◆ Aim ◆
Could you rewrite the rows below with "italic" renamed to "bold" and everything else kept the same, leaving the pictures out?

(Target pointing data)
***

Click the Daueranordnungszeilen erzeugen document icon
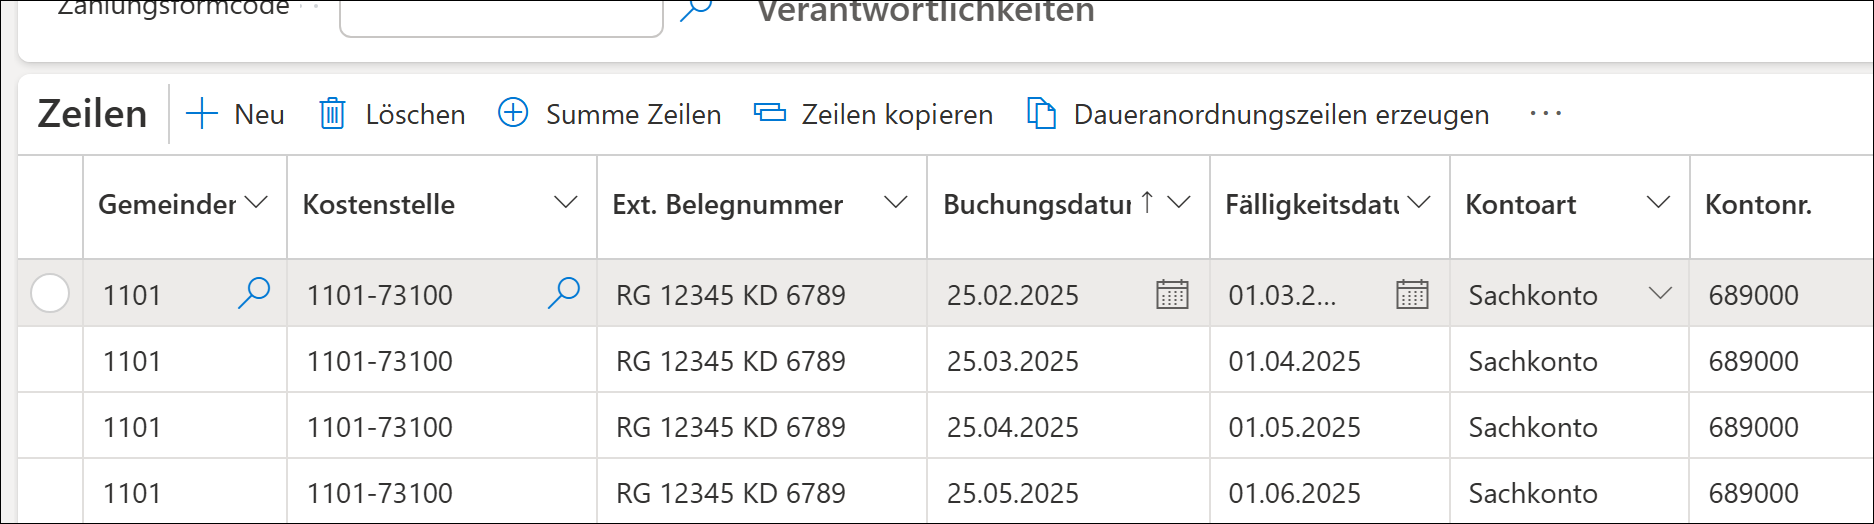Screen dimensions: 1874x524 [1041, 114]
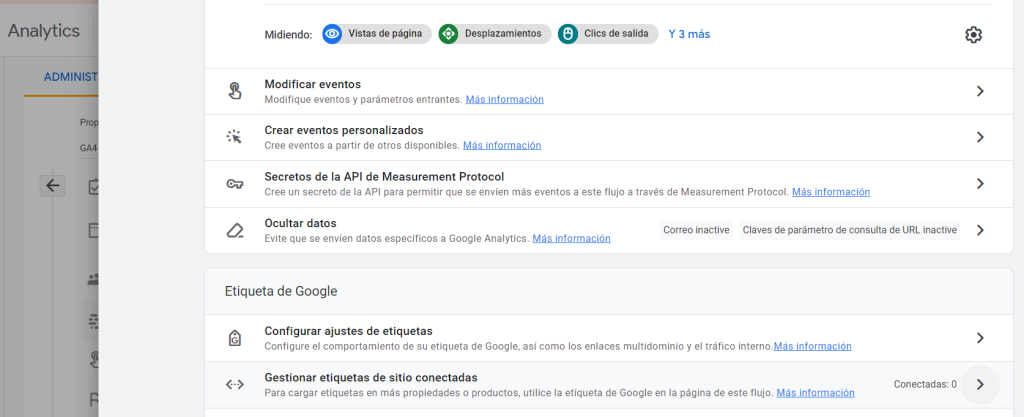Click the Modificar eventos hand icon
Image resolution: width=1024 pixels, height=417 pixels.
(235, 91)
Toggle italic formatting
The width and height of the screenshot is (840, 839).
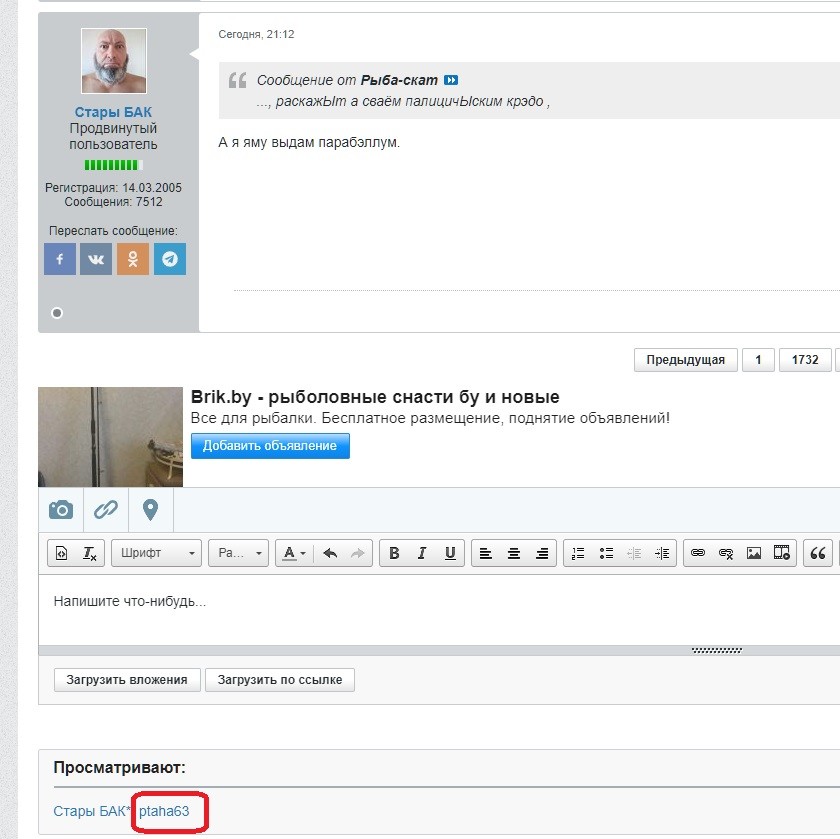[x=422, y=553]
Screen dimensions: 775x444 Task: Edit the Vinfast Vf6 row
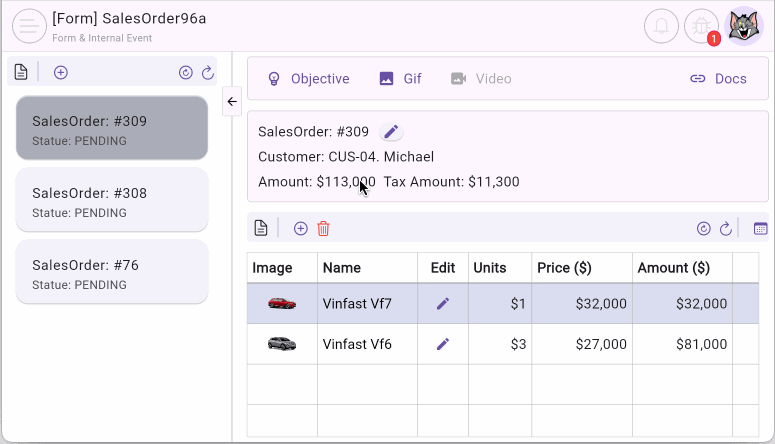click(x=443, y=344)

***

◆ Response to the exercise ◆
Click the Daueranordnungszeilen erzeugen document icon
Screen dimensions: 1874x524 [1041, 114]
Click the Modificar eventos hand icon
Image resolution: width=1024 pixels, height=417 pixels.
(235, 91)
Toggle bold formatting
The width and height of the screenshot is (840, 839).
[x=422, y=553]
Screen dimensions: 775x444 Task: Edit the Vinfast Vf6 row
click(x=443, y=344)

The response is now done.